THE RECORDS:
#####

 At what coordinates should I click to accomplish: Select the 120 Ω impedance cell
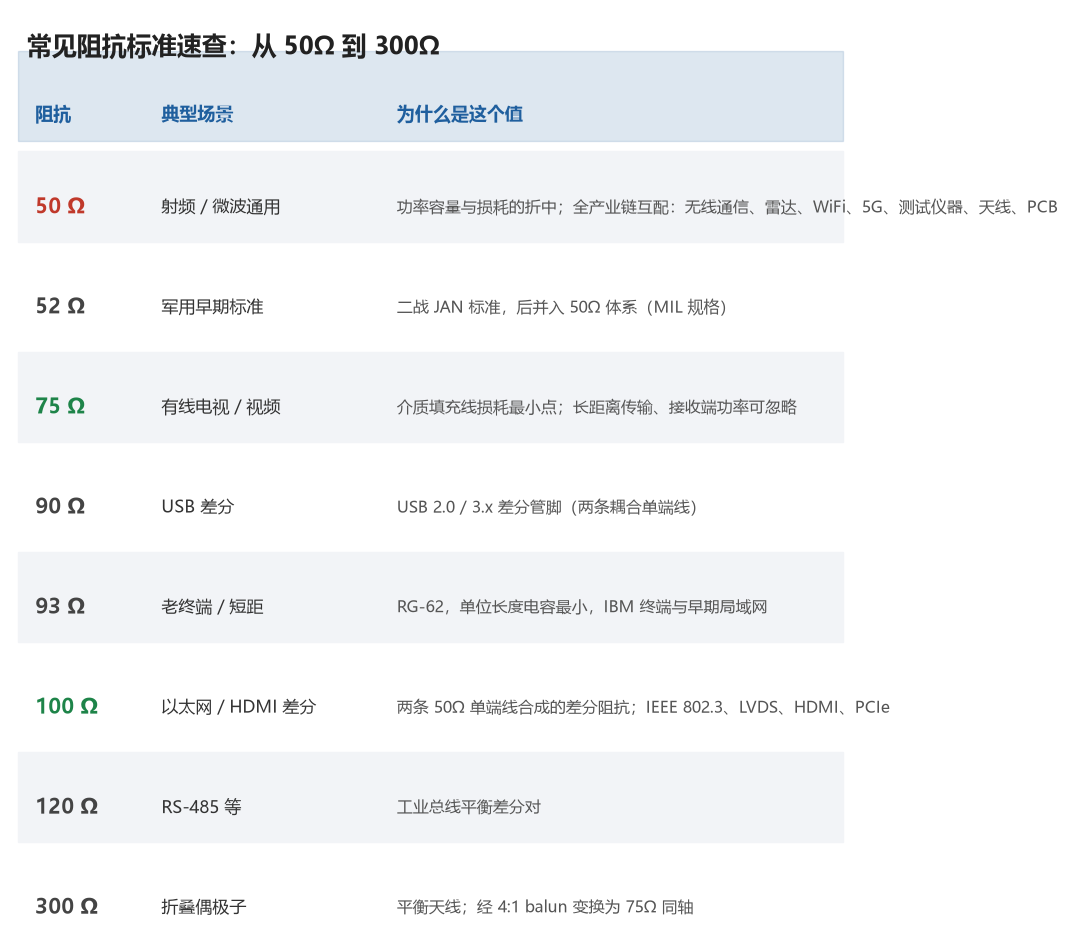tap(67, 806)
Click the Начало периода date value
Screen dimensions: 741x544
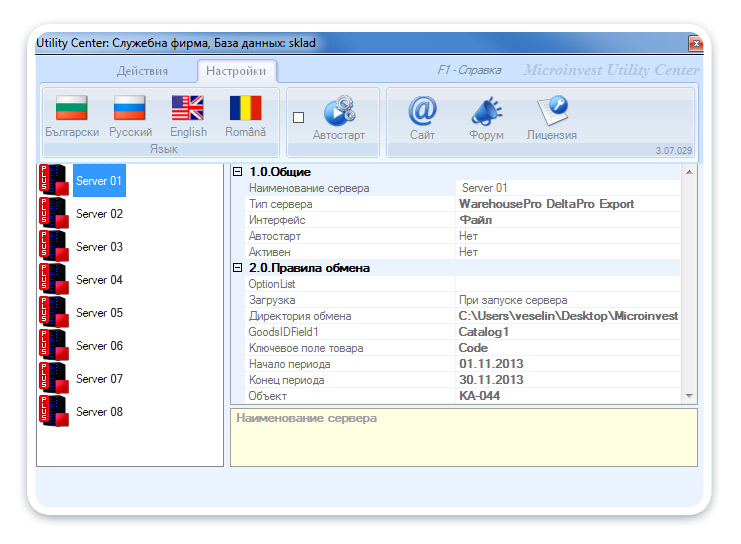point(565,364)
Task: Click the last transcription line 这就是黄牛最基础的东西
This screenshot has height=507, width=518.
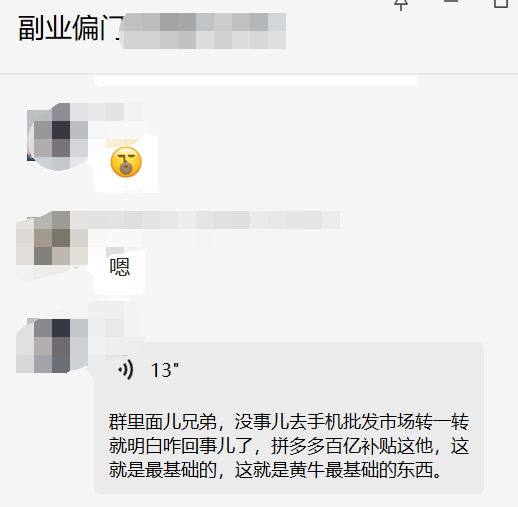Action: coord(339,470)
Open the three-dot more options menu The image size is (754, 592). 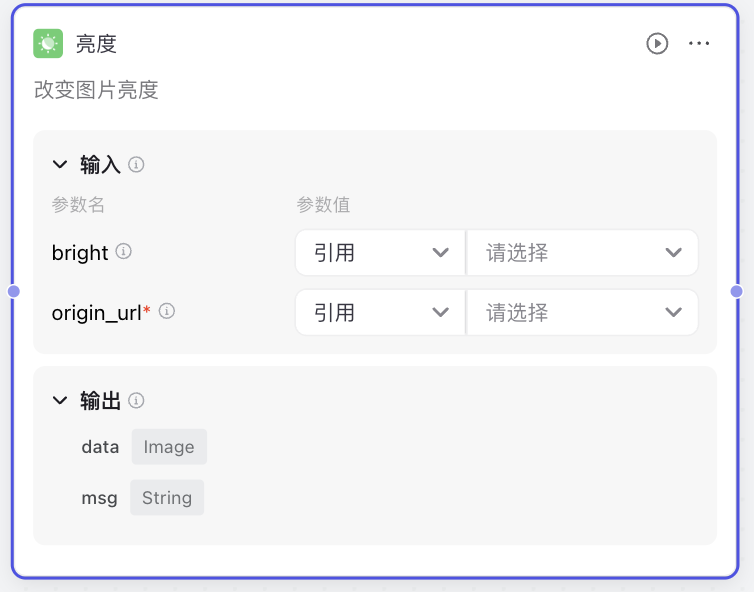pyautogui.click(x=699, y=44)
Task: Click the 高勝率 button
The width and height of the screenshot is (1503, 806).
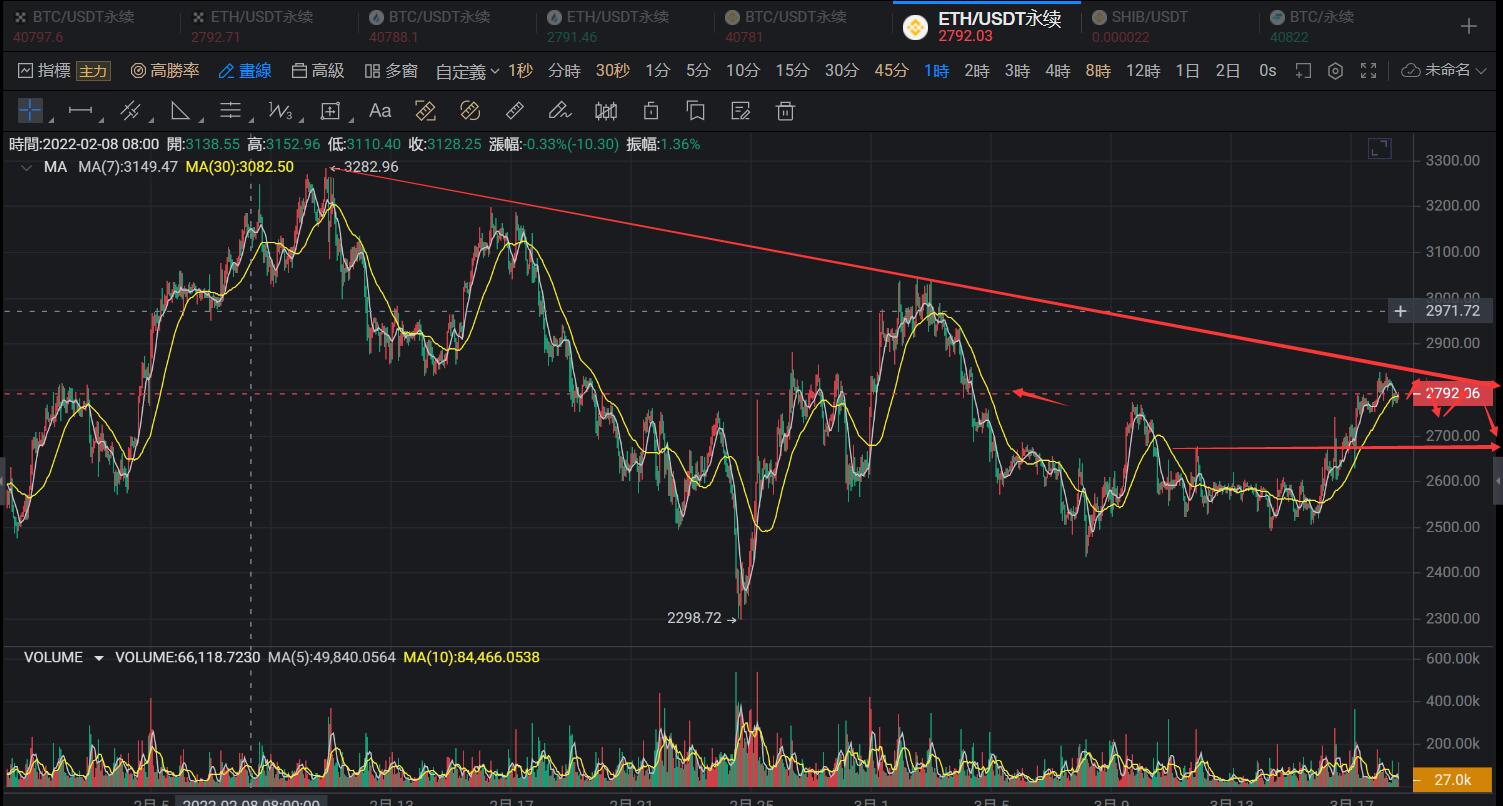Action: click(166, 71)
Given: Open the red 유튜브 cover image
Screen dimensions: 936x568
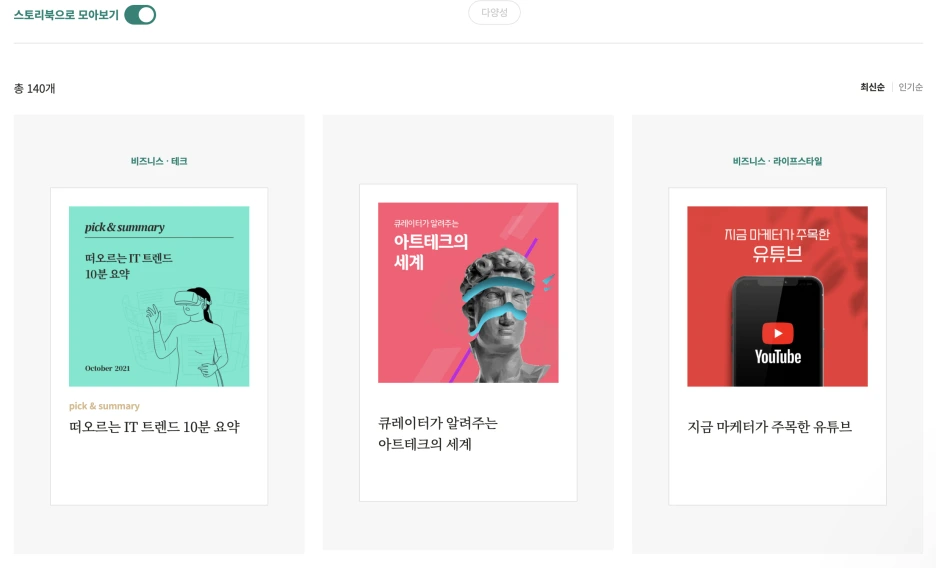Looking at the screenshot, I should tap(777, 297).
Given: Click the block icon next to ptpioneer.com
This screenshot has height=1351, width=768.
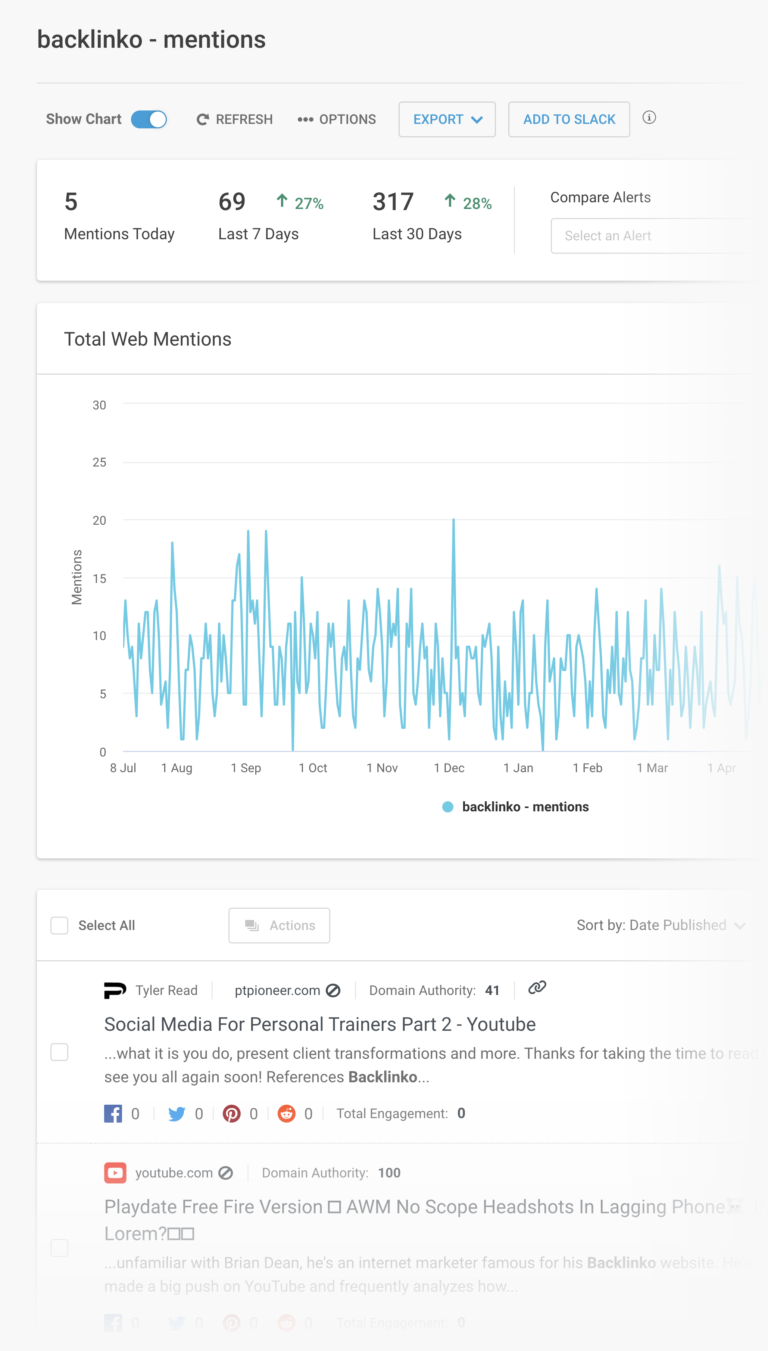Looking at the screenshot, I should pos(333,990).
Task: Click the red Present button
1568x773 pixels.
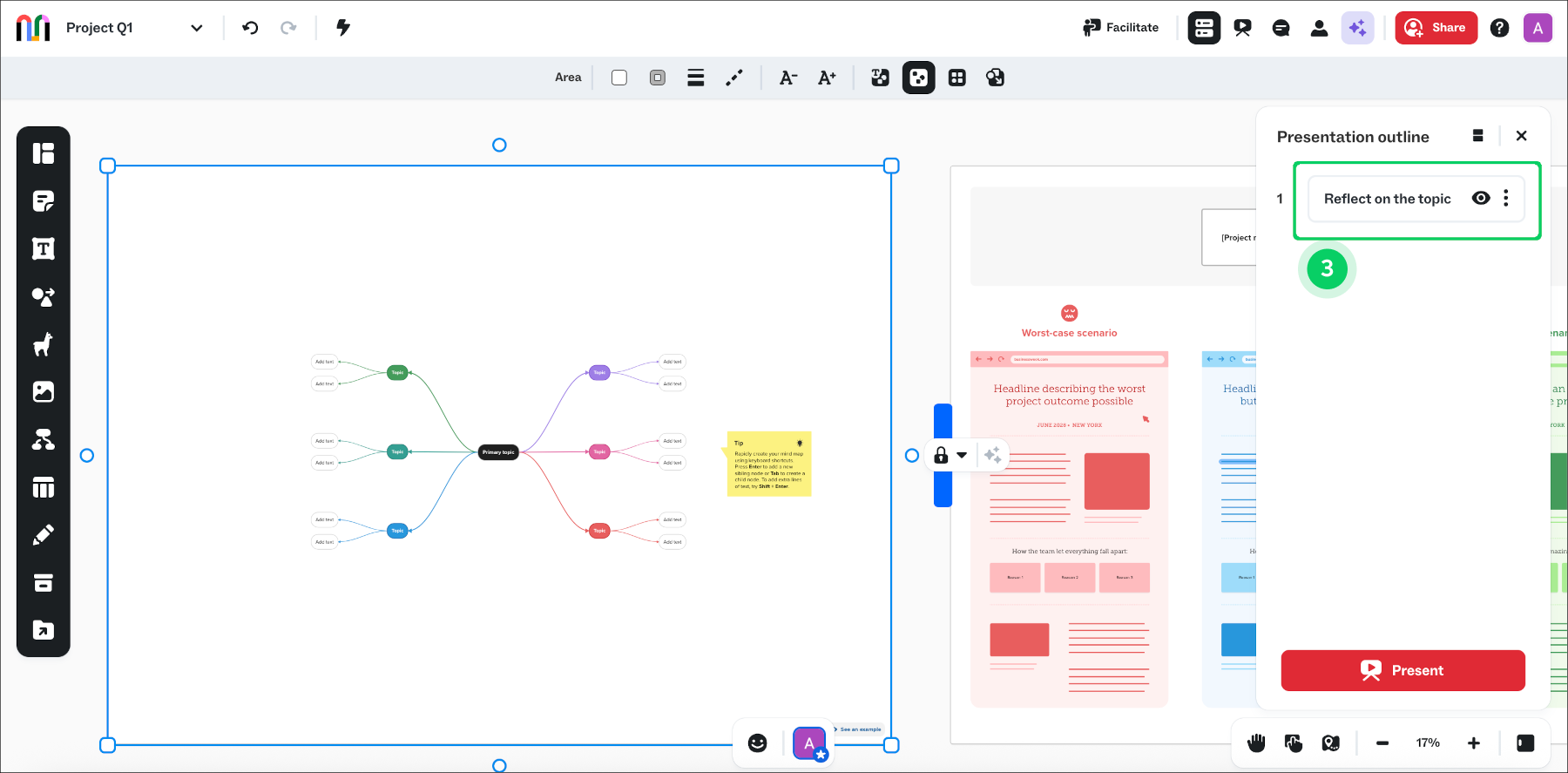Action: click(x=1402, y=670)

#####

EXERCISE GOAL: In your reply, please set down exactly the lines from the one containing "Given: Click the" through the end of the records, with the pictures left out.

RESPONSE TO THIS EXERCISE:
Given: Click the block icon next to ptpioneer.com
This screenshot has height=1351, width=768.
Looking at the screenshot, I should pos(333,990).
Task: Click the red Present button
1568x773 pixels.
Action: click(x=1402, y=670)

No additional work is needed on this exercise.